He knew that it would be hours before an answer could come, and to try and calm himself he was slowly walking along the path, gazing out to sea at the swiftly coming tide, and thinking of the long period that had to be got over before he could take boat the next morning, and escape from what now seemed to him a prison.
Sick at heart and angry at his weakness, he sat down upon one of the blocks of stone that rose from among the heather just as footsteps approached from the direction in which he had come, and a strange, foreign-looking man, thin, ghastly, and whose ragged garments were hardly hidden under a rough pea-jacket, looked at him sharply as he passed, and raised his cap, showing his closely cut hair.
Onslow acknowledged his salute, saw in him a beggar, and his hand involuntarily went to his pocket; but the man made a quick gesture, and passed on.
“One as wretched, perhaps, as I,” thought Onslow; and then, as if moved by some strange impulse, he rose and followed the man, who somehow had a strange fascination for him.

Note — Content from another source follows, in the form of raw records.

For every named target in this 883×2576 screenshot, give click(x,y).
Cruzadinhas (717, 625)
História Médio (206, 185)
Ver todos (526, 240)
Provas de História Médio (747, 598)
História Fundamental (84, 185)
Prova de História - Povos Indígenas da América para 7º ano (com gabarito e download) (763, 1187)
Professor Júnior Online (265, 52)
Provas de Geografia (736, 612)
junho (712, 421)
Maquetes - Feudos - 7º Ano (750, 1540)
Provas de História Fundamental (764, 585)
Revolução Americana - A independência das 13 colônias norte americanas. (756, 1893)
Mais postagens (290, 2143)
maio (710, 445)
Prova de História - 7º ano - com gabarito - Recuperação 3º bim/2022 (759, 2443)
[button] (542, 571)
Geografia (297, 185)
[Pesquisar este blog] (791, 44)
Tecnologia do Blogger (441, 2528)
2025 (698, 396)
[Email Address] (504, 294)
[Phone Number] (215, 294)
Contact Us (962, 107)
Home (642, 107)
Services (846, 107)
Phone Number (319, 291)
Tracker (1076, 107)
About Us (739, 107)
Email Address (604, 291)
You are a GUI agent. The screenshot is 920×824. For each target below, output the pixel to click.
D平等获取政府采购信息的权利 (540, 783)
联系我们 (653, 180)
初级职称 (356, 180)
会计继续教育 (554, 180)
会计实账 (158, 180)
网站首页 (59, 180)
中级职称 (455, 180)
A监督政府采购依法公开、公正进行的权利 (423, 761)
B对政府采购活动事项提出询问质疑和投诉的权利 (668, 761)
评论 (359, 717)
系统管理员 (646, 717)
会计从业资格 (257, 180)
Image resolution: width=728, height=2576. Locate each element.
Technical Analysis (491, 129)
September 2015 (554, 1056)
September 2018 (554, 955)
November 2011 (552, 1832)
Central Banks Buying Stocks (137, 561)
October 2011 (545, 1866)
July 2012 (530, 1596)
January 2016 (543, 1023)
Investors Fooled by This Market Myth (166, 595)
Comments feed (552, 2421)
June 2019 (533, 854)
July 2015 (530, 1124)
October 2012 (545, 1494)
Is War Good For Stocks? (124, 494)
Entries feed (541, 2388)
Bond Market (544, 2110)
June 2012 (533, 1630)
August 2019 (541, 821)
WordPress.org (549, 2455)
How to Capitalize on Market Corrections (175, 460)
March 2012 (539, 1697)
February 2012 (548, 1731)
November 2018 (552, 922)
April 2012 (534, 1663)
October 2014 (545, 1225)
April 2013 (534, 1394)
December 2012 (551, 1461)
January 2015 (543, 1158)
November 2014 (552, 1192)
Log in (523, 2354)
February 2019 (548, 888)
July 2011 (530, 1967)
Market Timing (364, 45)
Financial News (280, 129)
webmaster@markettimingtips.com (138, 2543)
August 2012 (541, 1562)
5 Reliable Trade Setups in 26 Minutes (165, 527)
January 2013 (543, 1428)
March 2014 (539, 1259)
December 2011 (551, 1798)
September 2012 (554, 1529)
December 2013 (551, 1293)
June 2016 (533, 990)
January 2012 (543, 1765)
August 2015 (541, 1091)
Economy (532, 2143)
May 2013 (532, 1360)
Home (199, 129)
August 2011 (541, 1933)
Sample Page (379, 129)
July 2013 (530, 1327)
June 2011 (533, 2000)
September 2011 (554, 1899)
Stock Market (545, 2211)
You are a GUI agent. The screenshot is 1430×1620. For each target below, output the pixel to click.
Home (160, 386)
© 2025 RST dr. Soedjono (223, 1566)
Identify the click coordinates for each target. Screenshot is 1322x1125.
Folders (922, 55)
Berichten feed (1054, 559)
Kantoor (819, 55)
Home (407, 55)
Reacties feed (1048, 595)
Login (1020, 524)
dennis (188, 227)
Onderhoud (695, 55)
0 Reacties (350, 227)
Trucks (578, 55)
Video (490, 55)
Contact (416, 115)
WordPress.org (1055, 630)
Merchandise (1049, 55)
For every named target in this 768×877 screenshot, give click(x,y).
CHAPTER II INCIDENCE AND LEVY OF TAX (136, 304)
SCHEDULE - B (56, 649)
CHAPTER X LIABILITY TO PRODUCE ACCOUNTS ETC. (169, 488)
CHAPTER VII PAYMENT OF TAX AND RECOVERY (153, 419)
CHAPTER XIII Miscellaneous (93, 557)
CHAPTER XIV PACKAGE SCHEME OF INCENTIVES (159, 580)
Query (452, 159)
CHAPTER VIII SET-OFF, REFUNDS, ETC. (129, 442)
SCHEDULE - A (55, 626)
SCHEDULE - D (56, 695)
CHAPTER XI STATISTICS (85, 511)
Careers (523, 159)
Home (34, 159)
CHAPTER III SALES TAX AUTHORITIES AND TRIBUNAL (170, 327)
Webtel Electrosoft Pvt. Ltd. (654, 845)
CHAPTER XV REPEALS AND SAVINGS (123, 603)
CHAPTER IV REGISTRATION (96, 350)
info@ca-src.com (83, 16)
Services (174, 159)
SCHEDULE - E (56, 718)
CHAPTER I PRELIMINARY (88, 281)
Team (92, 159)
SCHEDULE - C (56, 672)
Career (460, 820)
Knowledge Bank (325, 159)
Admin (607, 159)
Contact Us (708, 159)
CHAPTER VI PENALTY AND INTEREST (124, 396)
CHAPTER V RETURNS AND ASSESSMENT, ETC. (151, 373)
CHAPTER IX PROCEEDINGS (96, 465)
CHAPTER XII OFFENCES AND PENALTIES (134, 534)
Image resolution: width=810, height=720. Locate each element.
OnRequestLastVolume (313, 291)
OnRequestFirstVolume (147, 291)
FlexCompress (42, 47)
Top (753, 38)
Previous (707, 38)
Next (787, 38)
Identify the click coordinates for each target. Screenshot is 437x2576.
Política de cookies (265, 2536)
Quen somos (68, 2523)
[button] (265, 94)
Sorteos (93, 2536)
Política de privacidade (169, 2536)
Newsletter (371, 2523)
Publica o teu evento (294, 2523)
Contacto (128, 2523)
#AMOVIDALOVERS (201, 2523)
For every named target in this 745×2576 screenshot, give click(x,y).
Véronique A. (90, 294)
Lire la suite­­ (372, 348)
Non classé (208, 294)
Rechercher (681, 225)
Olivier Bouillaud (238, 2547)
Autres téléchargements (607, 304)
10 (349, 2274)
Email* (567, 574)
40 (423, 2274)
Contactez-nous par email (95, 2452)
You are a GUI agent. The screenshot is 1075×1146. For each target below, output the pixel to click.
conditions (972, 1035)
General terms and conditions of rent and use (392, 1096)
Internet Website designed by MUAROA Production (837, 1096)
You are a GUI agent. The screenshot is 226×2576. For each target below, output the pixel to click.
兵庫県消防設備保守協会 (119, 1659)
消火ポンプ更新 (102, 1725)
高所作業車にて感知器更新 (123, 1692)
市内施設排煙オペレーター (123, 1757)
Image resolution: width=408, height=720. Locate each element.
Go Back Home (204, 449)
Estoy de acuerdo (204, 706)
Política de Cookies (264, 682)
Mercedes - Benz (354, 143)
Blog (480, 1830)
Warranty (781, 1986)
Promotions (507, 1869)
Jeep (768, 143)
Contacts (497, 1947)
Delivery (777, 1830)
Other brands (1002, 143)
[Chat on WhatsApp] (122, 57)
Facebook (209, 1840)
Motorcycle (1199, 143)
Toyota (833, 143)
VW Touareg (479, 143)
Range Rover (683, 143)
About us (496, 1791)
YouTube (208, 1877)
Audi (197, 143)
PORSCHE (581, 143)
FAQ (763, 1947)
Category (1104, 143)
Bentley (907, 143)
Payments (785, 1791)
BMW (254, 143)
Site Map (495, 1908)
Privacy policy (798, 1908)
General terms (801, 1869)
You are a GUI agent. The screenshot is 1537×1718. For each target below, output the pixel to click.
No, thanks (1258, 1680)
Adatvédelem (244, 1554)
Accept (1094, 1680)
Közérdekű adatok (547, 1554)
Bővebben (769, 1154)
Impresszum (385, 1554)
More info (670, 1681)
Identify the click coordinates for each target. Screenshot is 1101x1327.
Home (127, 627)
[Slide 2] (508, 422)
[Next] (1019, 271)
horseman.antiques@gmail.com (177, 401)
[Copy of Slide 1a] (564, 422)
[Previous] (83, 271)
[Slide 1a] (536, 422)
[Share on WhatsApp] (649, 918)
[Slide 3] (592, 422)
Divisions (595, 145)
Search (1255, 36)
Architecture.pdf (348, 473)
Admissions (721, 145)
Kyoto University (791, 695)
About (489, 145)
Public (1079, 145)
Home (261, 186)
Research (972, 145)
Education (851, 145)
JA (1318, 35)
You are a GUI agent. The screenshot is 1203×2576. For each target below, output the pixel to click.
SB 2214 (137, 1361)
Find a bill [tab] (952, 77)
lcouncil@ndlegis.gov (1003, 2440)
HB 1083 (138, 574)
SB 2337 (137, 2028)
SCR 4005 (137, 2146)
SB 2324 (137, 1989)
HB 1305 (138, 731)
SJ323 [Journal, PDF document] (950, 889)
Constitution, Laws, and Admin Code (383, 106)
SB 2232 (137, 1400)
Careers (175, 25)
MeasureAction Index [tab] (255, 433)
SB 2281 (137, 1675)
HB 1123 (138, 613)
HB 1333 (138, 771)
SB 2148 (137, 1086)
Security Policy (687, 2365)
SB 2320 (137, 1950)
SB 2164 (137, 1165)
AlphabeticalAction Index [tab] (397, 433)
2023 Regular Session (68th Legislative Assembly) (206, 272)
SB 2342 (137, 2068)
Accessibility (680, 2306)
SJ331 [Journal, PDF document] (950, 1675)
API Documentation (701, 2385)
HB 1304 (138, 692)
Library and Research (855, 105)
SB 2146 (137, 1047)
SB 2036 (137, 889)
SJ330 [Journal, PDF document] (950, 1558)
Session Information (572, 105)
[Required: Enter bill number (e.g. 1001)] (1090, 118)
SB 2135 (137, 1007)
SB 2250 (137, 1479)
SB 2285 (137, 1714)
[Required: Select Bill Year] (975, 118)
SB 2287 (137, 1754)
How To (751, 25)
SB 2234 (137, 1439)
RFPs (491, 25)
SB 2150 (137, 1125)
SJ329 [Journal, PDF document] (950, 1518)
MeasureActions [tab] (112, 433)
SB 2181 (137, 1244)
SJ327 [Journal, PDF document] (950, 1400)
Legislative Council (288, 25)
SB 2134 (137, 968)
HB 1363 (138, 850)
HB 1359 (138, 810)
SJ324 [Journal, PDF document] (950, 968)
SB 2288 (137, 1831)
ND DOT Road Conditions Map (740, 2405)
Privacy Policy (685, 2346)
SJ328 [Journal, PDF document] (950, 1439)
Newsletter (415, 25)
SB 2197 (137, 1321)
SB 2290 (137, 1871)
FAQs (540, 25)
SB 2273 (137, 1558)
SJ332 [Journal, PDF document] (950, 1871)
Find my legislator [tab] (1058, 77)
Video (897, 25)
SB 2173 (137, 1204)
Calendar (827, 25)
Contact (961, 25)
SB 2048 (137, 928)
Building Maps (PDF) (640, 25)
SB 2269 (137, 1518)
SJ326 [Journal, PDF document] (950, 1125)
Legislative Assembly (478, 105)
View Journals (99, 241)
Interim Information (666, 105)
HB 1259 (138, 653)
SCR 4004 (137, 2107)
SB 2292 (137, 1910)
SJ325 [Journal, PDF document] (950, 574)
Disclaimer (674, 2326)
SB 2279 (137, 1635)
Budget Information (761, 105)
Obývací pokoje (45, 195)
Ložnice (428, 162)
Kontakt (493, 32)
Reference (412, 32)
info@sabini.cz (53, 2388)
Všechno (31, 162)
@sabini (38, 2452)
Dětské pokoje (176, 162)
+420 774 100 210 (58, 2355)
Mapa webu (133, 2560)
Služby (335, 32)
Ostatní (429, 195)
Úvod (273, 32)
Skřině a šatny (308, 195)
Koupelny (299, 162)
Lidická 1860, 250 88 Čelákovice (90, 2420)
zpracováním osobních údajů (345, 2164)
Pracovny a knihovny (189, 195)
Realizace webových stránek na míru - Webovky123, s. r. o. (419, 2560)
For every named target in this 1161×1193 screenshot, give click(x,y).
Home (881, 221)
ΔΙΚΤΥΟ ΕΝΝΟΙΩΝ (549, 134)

The path turned there, and the man disappeared beyond a projecting rock, but reappeared, sheltering behind the rock, as if to avoid being seen.
It was curious, but Onslow passed on, and left the man bending downward, as if to fill a pipe. But the man and his gestures passed out of Onslow’s thoughts instantly, for, as he went on past the rock in turn, he stopped short, paralyzed at the sight of a well-dressed lady approaching him rapidly, leaning down and talking to a little elfish, sharp-faced peasant child, whom she was leading by one hand, while she carried a small traveling bag in the other.
“Lucille!” gasped Onslow, as a great dread of some fresh complication assailed him.
She started, drew herself up erect, and then, with a look of wonder in her eyes which gave place to a look of delight:
“Ah! mon chéri,” she cried. “Then you have followed me?” Then to the wondering child, “Go back to the cottage, petite. I do not want you yet. I will fetch you soon. The little one of an old friend, Frank,” she continued.
The handsome, smiling face suddenly turned livid, the jaw dropped, and with her eyes dilated, Lucille de Vigny stood gazing past Onslow as if at some spectral object at his back. Then, clutching the bag to her breast as if to protect herself, she uttered a wild, animal-like cry of dread, turned and dashed down among the rocks where a precipitous track led to the sea.